Raw food, dieting and other tortures

Today's recipe is: Thai Coleslaw
Before we left America, we had lunch with friends and she had just come from a yoga class. During lunch she mentioned that she had managed to get 2 of her fat rolls into a knot during one of the yoga exercises. Well, I thought that was hilarious - improbable, but hilarious. But then……

Earlier this evening I was having a bath and shaving my legs when one of my fat rolls got a cramp. Have you ever heard such a thing before? A fat roll cramp. It was taking a lot of strain with the breasts that decided to go south after my 35th birthday and the bottom fat roll being squashed up against it, but to go into a spasm is taking it a little too far. My husband came rushing in to my “rescue”, but he clearly failed biology as he was vigorously rubbing the wrong body parts.

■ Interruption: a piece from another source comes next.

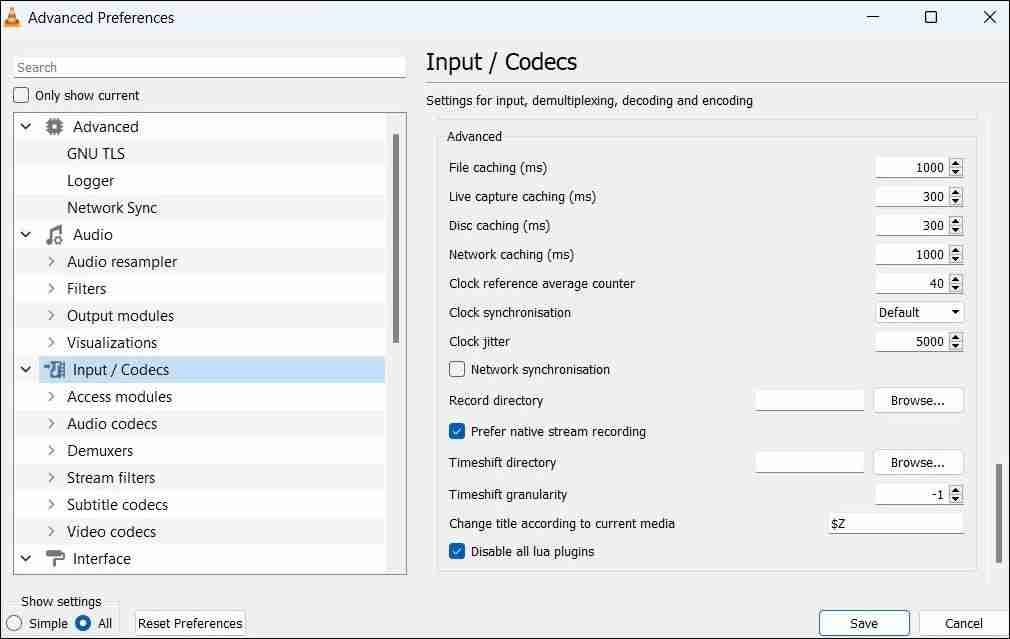Expand the Access modules tree node

point(51,397)
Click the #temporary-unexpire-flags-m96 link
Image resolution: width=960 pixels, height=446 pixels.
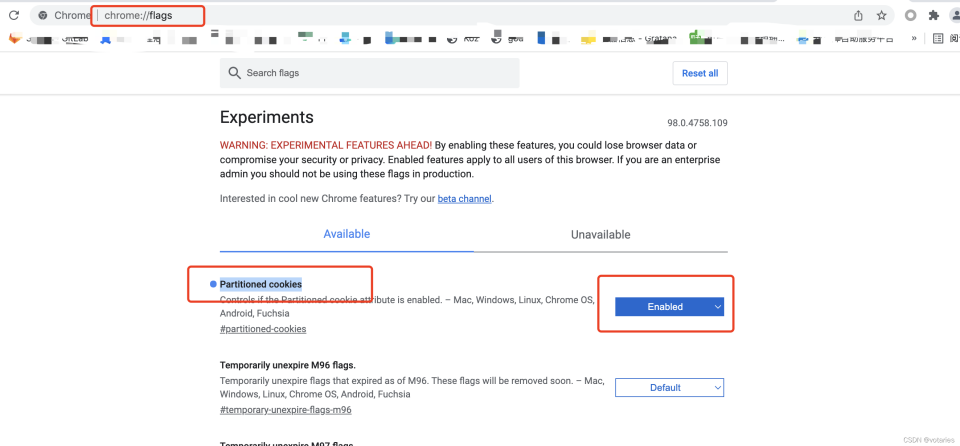(x=285, y=410)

So it’s back to the dieting board again. The most successful diet so far (and I really hate to have to admit this) has been the raw food diet. It makes me think of a country western song I like which goes something like this: “The drinking bone’s connected to the party bone, and the party bone’s connected to the staying out all night long bone”. Please bear with me as it is going to take a while for me to get to the point where it will/might make sense.

The raw food diet is exactly what it says: all you eat is raw food. Man, does that get limp fast. But you do lose weight quickly and you eat very little but have the feeling of being totally full. I have come up with a theory why this is so.

You are gnawing your way through 4 carrots, 8 peas, 2 radishes and 14 raw nuts when your body decides that it just can’t take the boringness (new word to be patented) of this meal, so it tells you it’s full. Now this would be a great thing if it wasn’t for the fact that the (fake) full bone is connected to the (very real) bad mood bone. (See, I told you we’d get to the song eventually!). So when (bastard) husband who got you onto this rabbit diet in the first place (joyously) says, “isn’t it amazing just how little the human body needs to be full”, you (not so) pleasantly inform him that he is damn lucky that this is a rabbit food diet and not a black widow diet as he very close to having his head bitten off and eaten. Boiled and eaten.

So, “the fake full bone is connected to the bad mood bone, and the bad mood bone is connected to the very (un)reasonable bone”.

We did have steak for dinner the next night. My imitation of a black widow spider must have been very convincing. But we did have it medium-raw so all was not lost.

My husband says I have many uses. I give off heat in the winter and provide shade in the summer. (He has said that none of you need to visit him in hospital and he should be drinking out of a straw very soon.) A friend of mine’s 4 year old daughter said to her that when she gets into the bath all the water gets out. Poor kid would probably run for high ground if she saw me walking towards the bathroom. But my biggest problem comes from a rather unusual source and that is Greenpeace. Whenever I go to the beach I have to keep a sharp lookout for activists out of fear of being “rolled back in”.

In light of all my weight problems, I have decided to come up with a list of dieting tips to help other potential Greenpeace endangered friends.

DIETING TIPS
1. Wear low cut dresses.
The breasts tend to grow proportionately along with the fat rolls so there is generally lots to show and this draws attention away from other less attractive areas.

2. Have friends who are fatter than you are.
Okay, this is proving rather difficult as I am No.1 in this regards, but I’m still looking.

3. Dazzle with charm, wit and/or dirty jokes.
I am THE entertainment at parties. The rule “the parties not over till the fat lady’s told another dirty joke” really applies. Hell, one year I combined point 1&3 and had people throw Easter eggs down the front of my (low cut) top.

4. Eat less. This is at the end of the list and is considered the absolute last option and not really a very good one, I might add.
I have adapted it slightly. My 200lb husband and I eat the same portion, so clearly the problem is not that I eat too much, but that he eats too little. So I keep preparing his favorite foods so that he (over)eats. He says I just don’t want him to be thin next to me as I waddle down the street.

The visiting hours at the hospital are as follows:

Today’s recipe is adapted from the book “RAWvolution” and is a personal favourite. I’ll post a picture asap – food photography is a lot more difficult than I had originally thought!

THAI COLESLAW
3 cups shredded cabbage
1 cup finely sliced green peppers
1 cup shredded carrots
A few sprigs of mint, cilantro and chives, finely chopped
½ cup of peanuts, chopped (optional)
DRESSING:
2 Tbsp freshly squeezed lemon juice
2 Tbsp honey
2 Tbsp apple cider vinegar
2 Tbsp soy sauce (nama shoyu)
2 Tbsp olive oil
1 inch piece of ginger, grated
½ tsp Thai red curry paste

1. Blend all the dressing ingredients. Combine the vegetables and herbs and toss with the dressing. Leave for at least an hour for the flavors to combine.